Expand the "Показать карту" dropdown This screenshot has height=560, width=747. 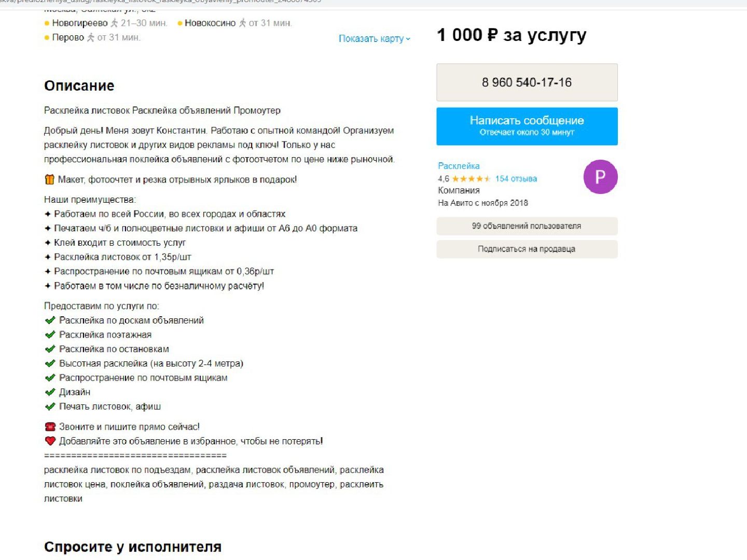[374, 38]
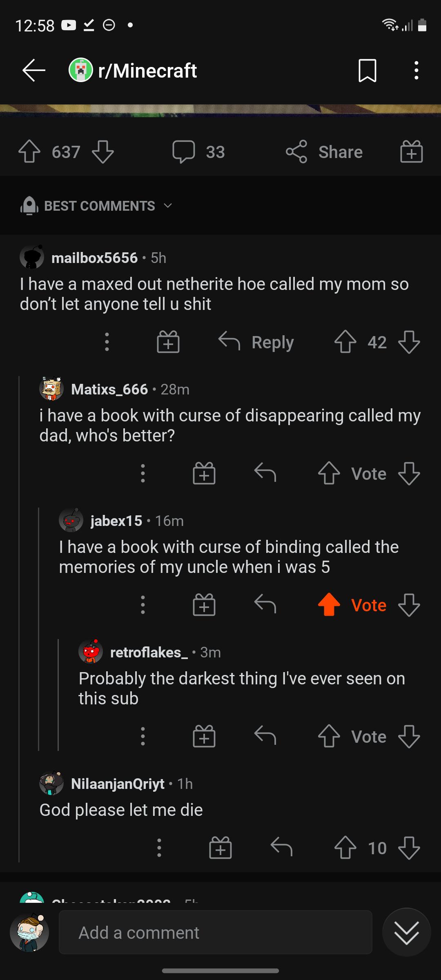Give award to NilaanjanQriyt's comment
Screen dimensions: 441x980
[x=220, y=848]
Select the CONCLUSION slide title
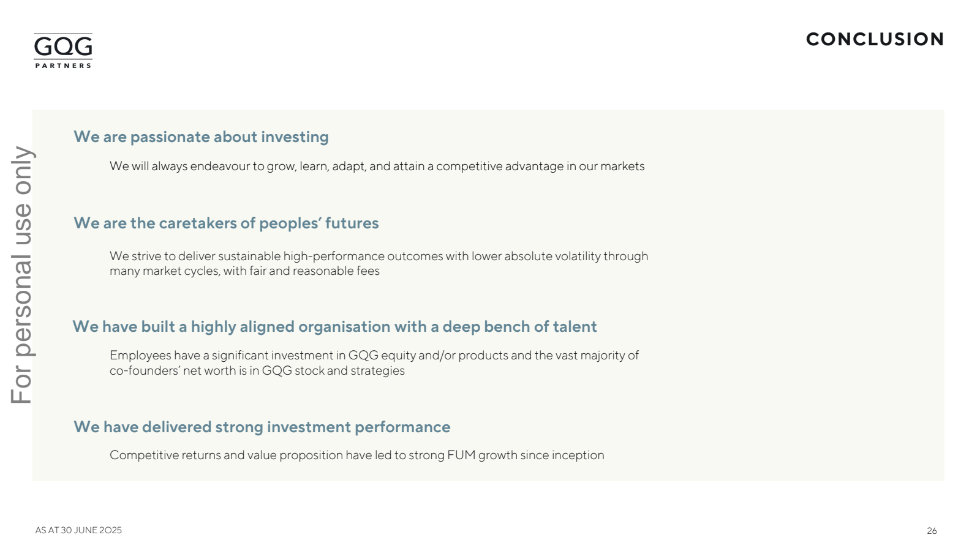 click(875, 39)
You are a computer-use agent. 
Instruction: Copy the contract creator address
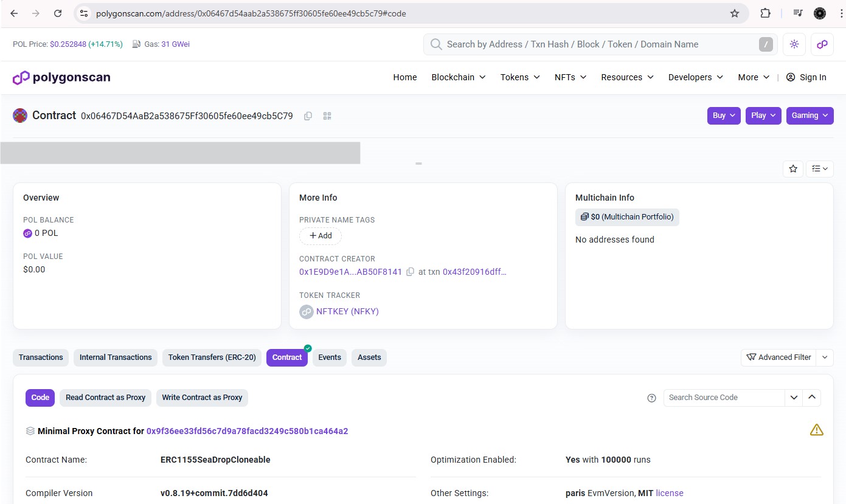click(x=411, y=272)
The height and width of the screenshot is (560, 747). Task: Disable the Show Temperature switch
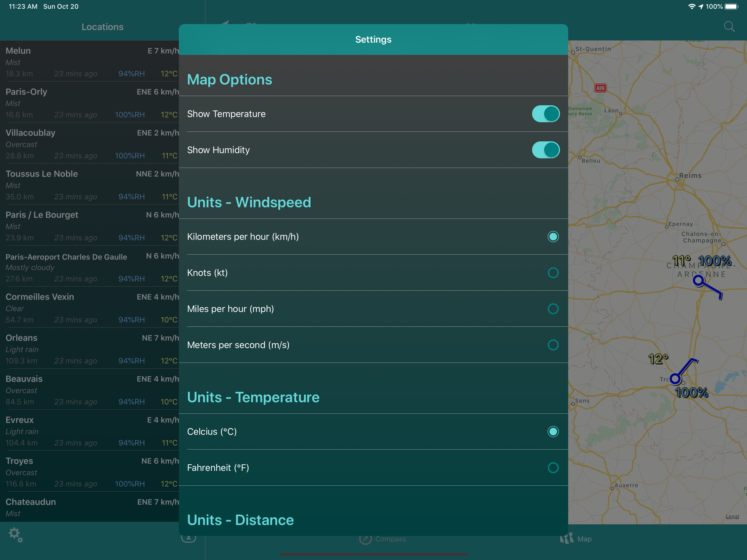pyautogui.click(x=545, y=114)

# [STATED PROBLEM]
Reproduce the data above word for word, beginning at the line that contains "You are a computer-use agent." and going through the end of the data. Omit the pictures.

# [THE RESPONSE]
You are a computer-use agent. 
Instruction: Copy the contract creator address
click(x=411, y=272)
The height and width of the screenshot is (560, 747). Task: Disable the Show Temperature switch
pyautogui.click(x=545, y=114)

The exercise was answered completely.